Let’s get a little bit closer to the Lombard capital by climbing aboard an iconic (and now long-gone) service: the Train Bleu. This history of this legendary train closely mirrors that of sleeper trains in general, from their heyday to their decline. It all started in 1883. Just a few months after the launch of the Orient-Express, the Compagnie Internationale des Wagons-Lits decided to create a new service linking Calais with Rome via Nice. The route changed a little over the following decades, with the final stop actually ending up being Ventimiglia, near Genoa. But it was in the wake of the First World War, as the Roaring Twenties kicked in, that it took on the mythical status it still enjoys today.

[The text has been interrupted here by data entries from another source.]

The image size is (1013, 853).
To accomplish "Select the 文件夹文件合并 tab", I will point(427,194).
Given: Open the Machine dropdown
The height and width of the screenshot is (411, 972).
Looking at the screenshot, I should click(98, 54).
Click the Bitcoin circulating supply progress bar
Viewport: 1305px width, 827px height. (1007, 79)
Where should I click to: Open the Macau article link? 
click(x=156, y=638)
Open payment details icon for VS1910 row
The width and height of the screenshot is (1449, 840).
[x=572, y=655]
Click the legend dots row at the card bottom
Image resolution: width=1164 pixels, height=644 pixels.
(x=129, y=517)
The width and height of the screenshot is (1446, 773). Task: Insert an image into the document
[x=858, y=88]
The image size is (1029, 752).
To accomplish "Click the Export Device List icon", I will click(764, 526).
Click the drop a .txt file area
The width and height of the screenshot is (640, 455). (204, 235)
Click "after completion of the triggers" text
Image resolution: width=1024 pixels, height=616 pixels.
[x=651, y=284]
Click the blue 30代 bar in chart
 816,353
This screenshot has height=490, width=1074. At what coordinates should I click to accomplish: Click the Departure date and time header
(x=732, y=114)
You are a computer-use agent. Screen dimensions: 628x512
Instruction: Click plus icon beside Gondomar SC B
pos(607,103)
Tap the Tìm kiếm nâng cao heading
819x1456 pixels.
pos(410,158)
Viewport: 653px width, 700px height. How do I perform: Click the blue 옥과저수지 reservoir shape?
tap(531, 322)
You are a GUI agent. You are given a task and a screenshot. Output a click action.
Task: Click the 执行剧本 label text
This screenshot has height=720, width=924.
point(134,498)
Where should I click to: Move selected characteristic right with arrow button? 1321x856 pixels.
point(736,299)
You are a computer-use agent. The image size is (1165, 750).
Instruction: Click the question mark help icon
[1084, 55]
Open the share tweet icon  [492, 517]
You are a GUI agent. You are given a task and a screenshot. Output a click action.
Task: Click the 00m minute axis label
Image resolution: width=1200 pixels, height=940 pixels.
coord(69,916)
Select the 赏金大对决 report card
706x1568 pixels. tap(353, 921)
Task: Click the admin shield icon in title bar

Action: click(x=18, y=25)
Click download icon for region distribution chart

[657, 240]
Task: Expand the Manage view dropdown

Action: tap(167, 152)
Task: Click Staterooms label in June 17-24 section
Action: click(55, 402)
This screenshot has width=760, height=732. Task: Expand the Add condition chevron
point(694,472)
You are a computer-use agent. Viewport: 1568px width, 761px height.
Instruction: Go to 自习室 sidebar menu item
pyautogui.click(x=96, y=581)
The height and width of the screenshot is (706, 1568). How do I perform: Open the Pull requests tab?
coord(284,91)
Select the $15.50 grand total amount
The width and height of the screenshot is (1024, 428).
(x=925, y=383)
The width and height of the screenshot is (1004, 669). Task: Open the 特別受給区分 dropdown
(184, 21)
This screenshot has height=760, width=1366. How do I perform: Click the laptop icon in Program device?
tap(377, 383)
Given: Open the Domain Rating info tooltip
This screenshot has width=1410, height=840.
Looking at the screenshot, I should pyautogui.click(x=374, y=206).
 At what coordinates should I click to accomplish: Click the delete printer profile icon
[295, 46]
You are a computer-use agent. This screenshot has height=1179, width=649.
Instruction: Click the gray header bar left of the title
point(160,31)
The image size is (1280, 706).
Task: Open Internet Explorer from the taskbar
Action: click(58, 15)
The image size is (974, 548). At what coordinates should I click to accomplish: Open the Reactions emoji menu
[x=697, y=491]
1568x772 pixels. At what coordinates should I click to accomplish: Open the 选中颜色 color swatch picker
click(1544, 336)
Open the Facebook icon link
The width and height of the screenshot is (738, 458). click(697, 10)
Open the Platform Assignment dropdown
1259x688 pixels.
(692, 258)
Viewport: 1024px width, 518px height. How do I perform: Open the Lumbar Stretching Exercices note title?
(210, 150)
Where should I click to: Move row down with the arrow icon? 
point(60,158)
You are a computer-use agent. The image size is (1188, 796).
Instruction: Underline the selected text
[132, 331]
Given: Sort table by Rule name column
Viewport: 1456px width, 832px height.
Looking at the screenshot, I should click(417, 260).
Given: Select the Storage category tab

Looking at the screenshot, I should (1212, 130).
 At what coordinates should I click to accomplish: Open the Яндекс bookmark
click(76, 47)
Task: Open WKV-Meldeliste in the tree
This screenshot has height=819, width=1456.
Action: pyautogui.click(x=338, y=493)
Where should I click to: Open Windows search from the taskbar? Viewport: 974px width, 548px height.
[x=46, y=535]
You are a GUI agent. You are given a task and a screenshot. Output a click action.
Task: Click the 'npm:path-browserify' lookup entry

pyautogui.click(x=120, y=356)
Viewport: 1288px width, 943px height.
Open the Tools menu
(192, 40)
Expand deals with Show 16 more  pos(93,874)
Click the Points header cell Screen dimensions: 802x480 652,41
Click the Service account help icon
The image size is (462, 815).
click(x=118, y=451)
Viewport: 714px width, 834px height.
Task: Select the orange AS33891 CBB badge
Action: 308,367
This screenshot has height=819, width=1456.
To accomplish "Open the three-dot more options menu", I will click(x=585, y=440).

The stakes were huge. France, at that time, was aiming to develop the tourism industry down on the Côte d’Azur and the Train Bleu was rolled out as the most dazzling ambassador you could imagine. On board, the travel experience was incredibly luxurious, especially by the standards of the time: private bedrooms, spotless sheets, comfy mattresses, understated lighting, efficient heating, bathrooms, a ‘wagon-restaurant’ that was actually deserving of the name. It was a bit like what we’re striving for at Midnight Trains today, with the one major difference being that we’re not a luxury company: we’re simply rethinking the standards travellers expect when it comes to sleeper trains.
The success was immediate and celebrity passengers were to include Sacha Guitry, Marlène Dietrich, the prince Aga Khan and even Grace Kelly, who was due to hop on the service the very night she died. Several other starry regulars helped contribute to mythology surrounding the train: Jean Cocteau penned the libretto for the ballet Le Train Bleu, costume-designed by none other than Coco Chanel. Another writer, well versed in setting her novels on trains, also decided to set one of her crime thrillers on board: in Le Train Bleu, Agatha Christie helped sharpen the detective nous of Hercule Poirot, a good few years before he climbed aboard the Orient-Express and solved another crime we’re probably all much more familiar with.
The train later became known all over the world and its cultural impact remained intact right up until 1976, when in the first sign the service had begun to lose its touch, its renowned bar carriage was removed. Over the following years, the services were never updated and soon looked a little outdated, while the arrival of TGV also hastened its decline. A less dazzling Intercités night service then replaced it on the line between Paris and Nice, until that too was suspended. (As it happens, it was revived once again a few months ago, albeit without many improvements in facilities, following a mandate from the French government.)
The end of the Train Bleu makes sense in the context of the progressive decline of night trains in France. The priority was very much on speed, and the joy derived from this slower form of travel was long forgotten about – until we got to a point where almost all sleeper trains had disappeared, both in France and throughout Europe. And that’s where Midnight Trains comes in: we’re determined to reinvigorate the night-train business, beyond all your wildest dreams, offering an accessible (and one-of-a-kind) travel experience.